Let $\left({S, \circ}\right)$ be a commutative semigroup which has cancellable elements.

Let $\left({C, \circ {\restriction_C}}\right) \subseteq \left({S, \circ}\right)$ be the subsemigroup of cancellable elements of $\left({S, \circ}\right)$, where $\circ {\restriction_C}$ denotes the restriction of $\circ$ to $C$.

Let $\left({S \times C, \oplus}\right)$ be the external direct product of $\left({S, \circ}\right)$ and $\left({C, \circ {\restriction_C}}\right)$, where $\oplus$ is the operation on $S \times C$ induced by $\circ$ on $S$ and $\circ {\restriction_C}$ on $C$.

Let $\boxtimes$ be the cross-relation on $S \times C$, defined as:

$\left({x_1, y_1}\right) \boxtimes \left({x_2, y_2}\right) \iff x_1 \circ y_2 = x_2 \circ y_1$

This cross-relation is a congruence relation on $S \times C$.

Let the quotient structure defined by $\boxtimes$ be:

$\left({T', \oplus'}\right) := \left({\dfrac {S \times C} \boxtimes, \oplus_\boxtimes}\right)$

where $\oplus_\boxtimes$ is the operation induced on $\dfrac {S \times C} \boxtimes$ by $\oplus$.

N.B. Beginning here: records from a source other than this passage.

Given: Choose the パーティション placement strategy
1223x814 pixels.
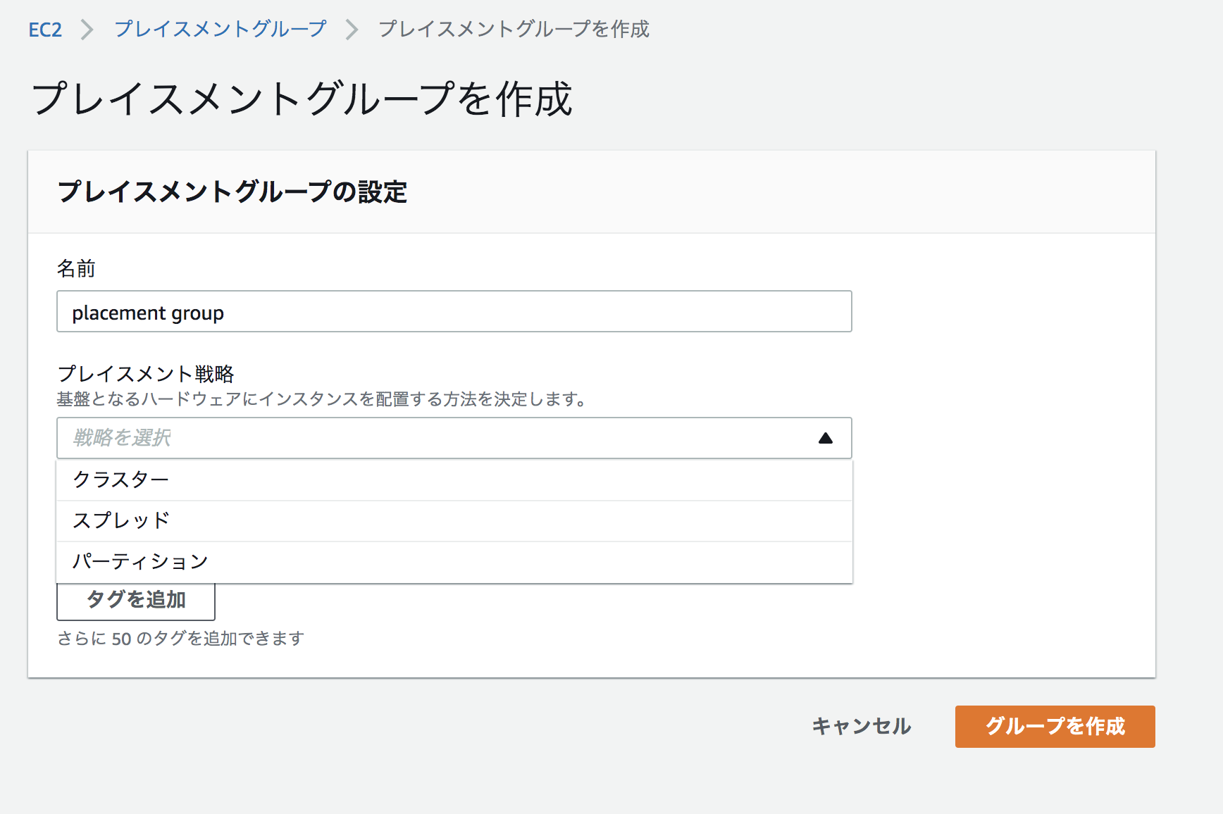Looking at the screenshot, I should pyautogui.click(x=139, y=561).
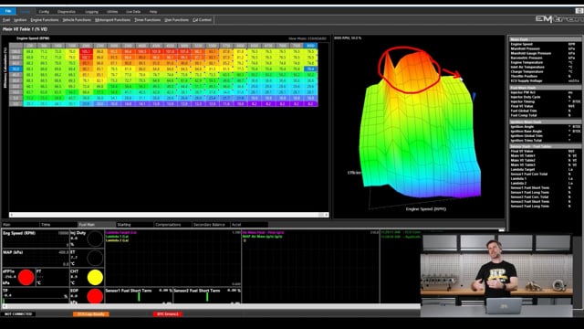Click the orange ECU log status button
584x329 pixels.
coord(91,314)
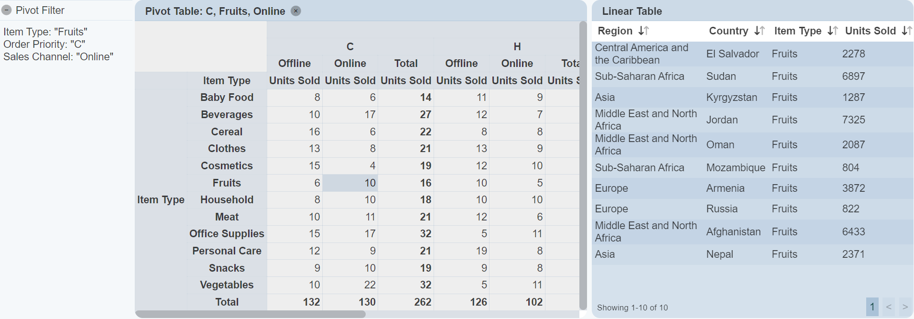Screen dimensions: 914x319
Task: Select Vegetables row header
Action: (x=227, y=285)
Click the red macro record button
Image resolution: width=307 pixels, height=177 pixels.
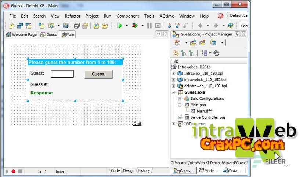[x=14, y=171]
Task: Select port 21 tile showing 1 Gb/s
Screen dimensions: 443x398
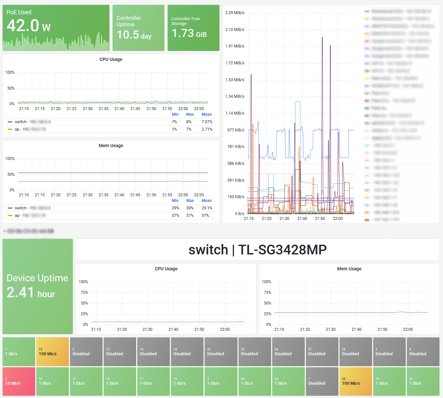Action: point(423,381)
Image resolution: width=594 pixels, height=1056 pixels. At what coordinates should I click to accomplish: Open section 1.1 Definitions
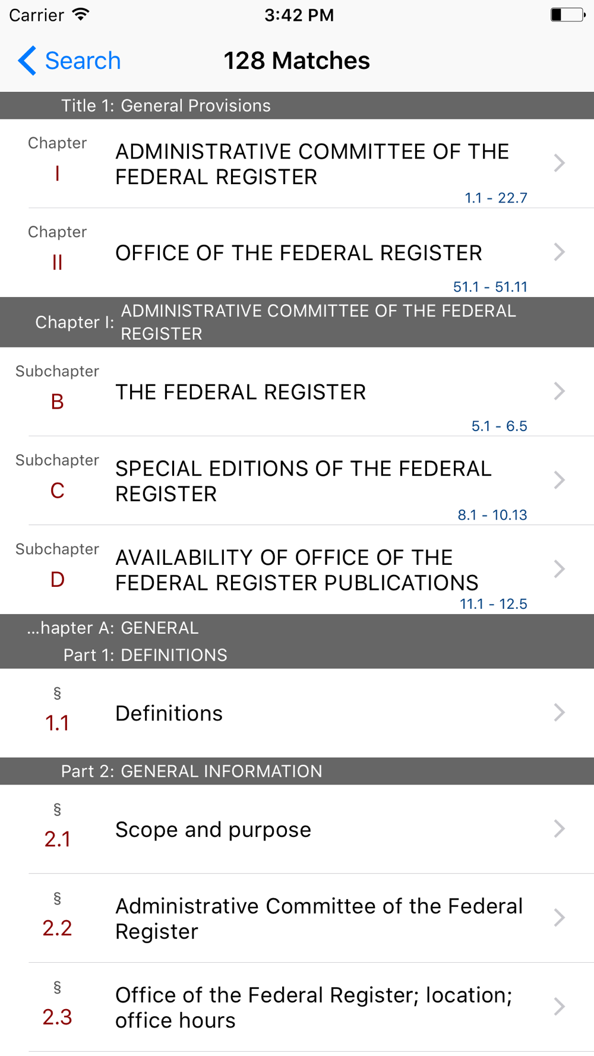(297, 713)
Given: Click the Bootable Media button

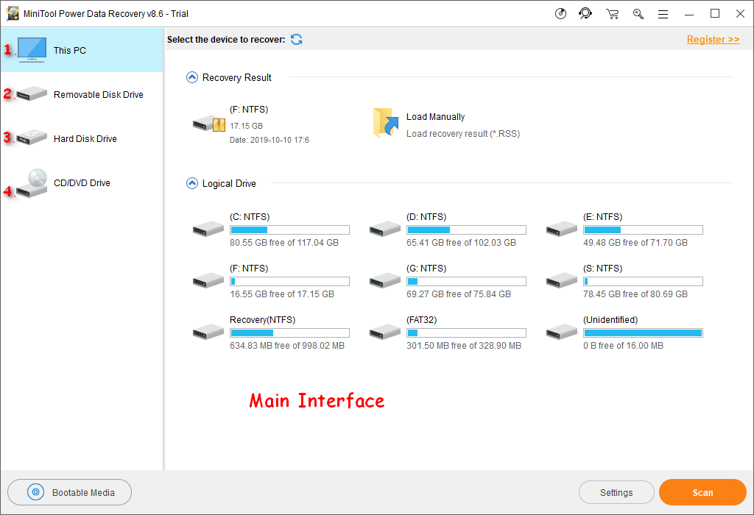Looking at the screenshot, I should (70, 493).
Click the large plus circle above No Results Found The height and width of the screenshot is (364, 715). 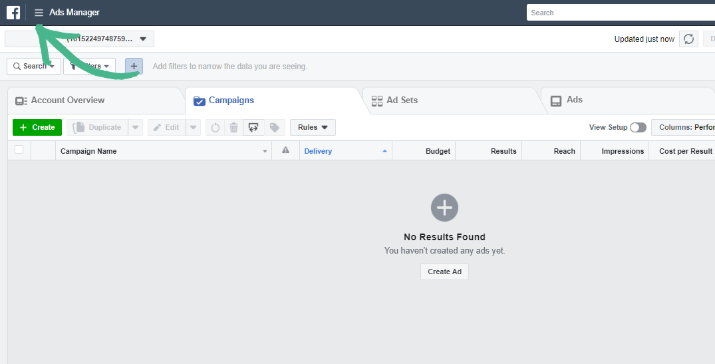click(444, 208)
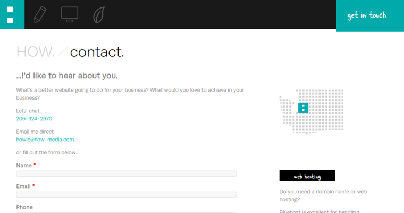Click the HOW. breadcrumb heading
Viewport: 404px width, 213px height.
[36, 52]

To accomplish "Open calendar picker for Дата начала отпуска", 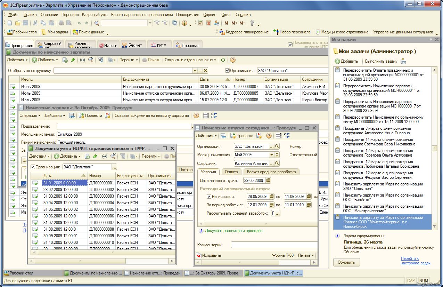I will [x=268, y=181].
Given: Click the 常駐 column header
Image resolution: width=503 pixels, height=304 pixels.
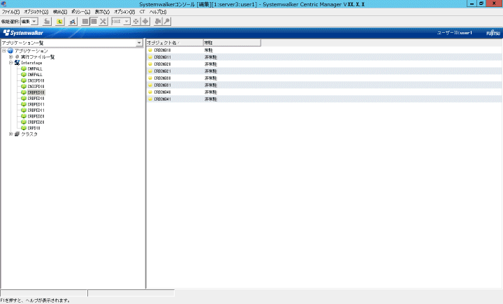Looking at the screenshot, I should (x=231, y=43).
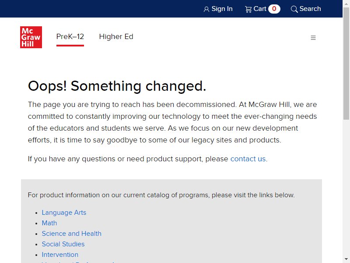The height and width of the screenshot is (263, 350).
Task: Switch to the Higher Ed tab
Action: pyautogui.click(x=116, y=36)
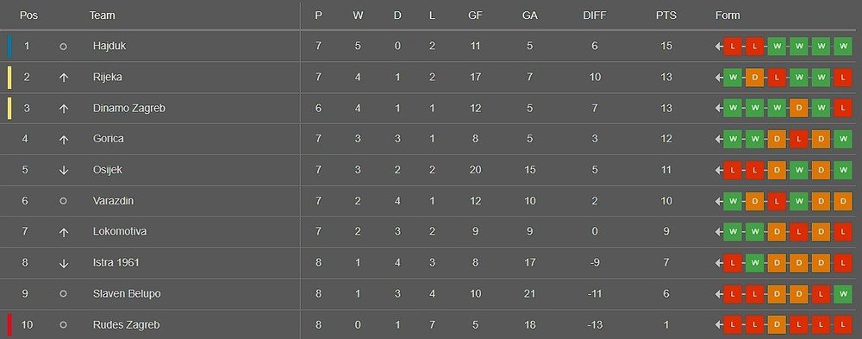Sort table by PTS column header
Image resolution: width=862 pixels, height=339 pixels.
[665, 16]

Let the mapping $\psi: S \to T'$ be defined as:

$\forall x \in S: \psi \left({x}\right) = \left[\!\left[{\left({x \circ a, a}\right)}\right]\!\right]_\boxtimes$

Let $S'$ be the image $\psi \left({S}\right)$ of $S$.

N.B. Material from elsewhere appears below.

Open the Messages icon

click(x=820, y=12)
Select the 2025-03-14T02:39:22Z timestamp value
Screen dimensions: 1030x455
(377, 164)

Then $\left({S', \oplus'}\right)$ is a subsemigroup of $\left({T', \oplus'}\right)$.

## Proof

We have that $S'$ is the image $\psi \left({S}\right)$ of $S$.

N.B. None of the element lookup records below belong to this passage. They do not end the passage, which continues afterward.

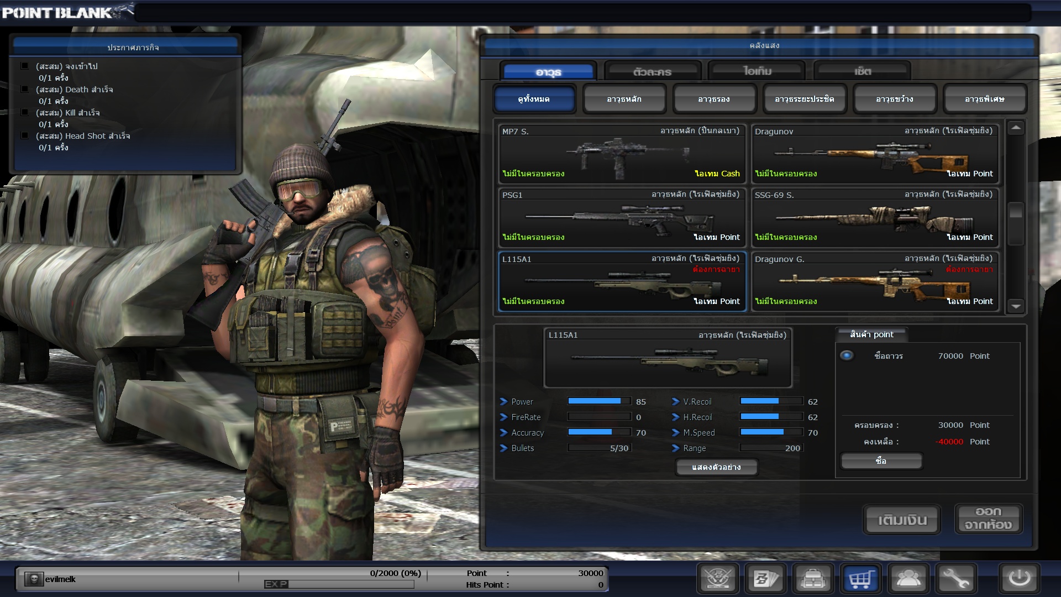Expand the Power stat arrow
The image size is (1061, 597).
click(503, 401)
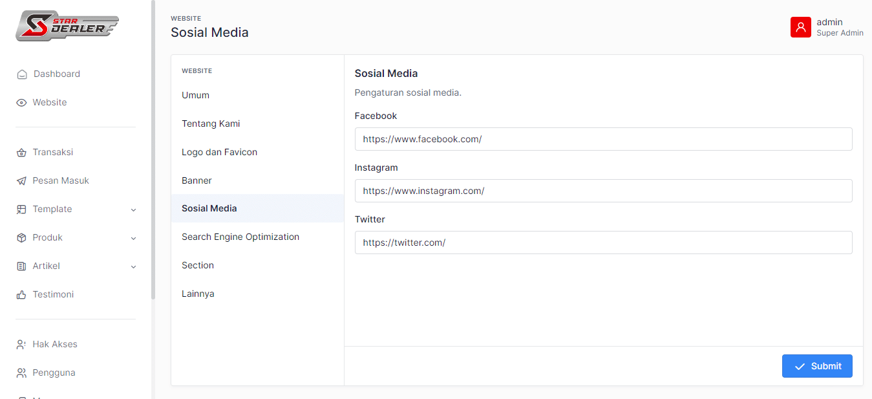
Task: Click the Website eye icon
Action: point(21,103)
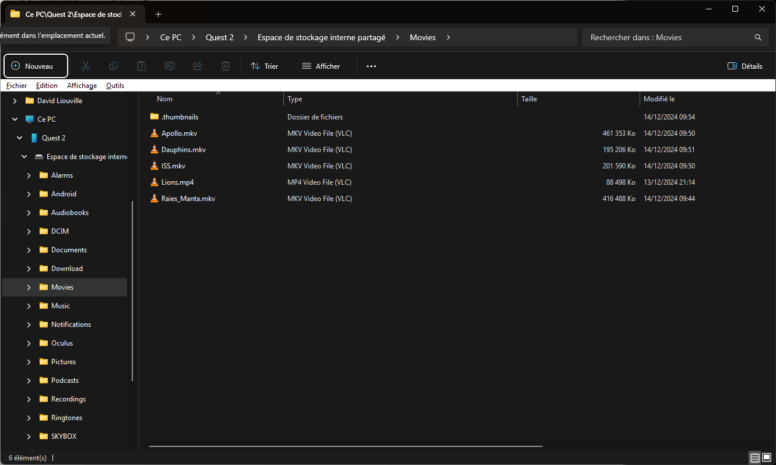Image resolution: width=776 pixels, height=465 pixels.
Task: Click the horizontal scrollbar under the file list
Action: (x=345, y=446)
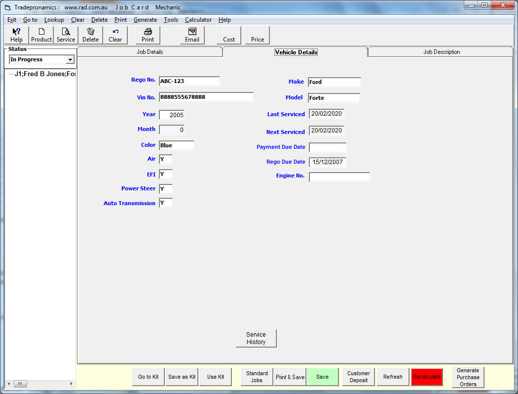Expand the Status In Progress dropdown
Viewport: 518px width, 394px height.
70,60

For $\left({S', \oplus'}\right)$ to be a subsemigroup of $\left({T', \oplus'}\right)$, by Subsemigroup Closure Test we need to show that $\left({S', \oplus'}\right)$ is closed.

Let $x, y \in S'$.

Then $x = \phi \left({x'}\right), y = \phi \left({y'}\right)$ for some $x', y' \in S$.

But as $\phi$ is an isomorphism, it obeys the morphism property.

So $x \oplus' y = \phi \left({x'}\right) \oplus' \phi \left({y'}\right) = \phi \left({x' \circ y'}\right)$.

Hence $x \oplus' y$ is the image of $x' \circ y' \in S$ and hence $x \oplus' y \in S'$.

Thus by the Subsemigroup Closure Test, $\left({S', \oplus'}\right)$ is a subsemigroup of $\left({T', \oplus'}\right)$

$\blacksquare$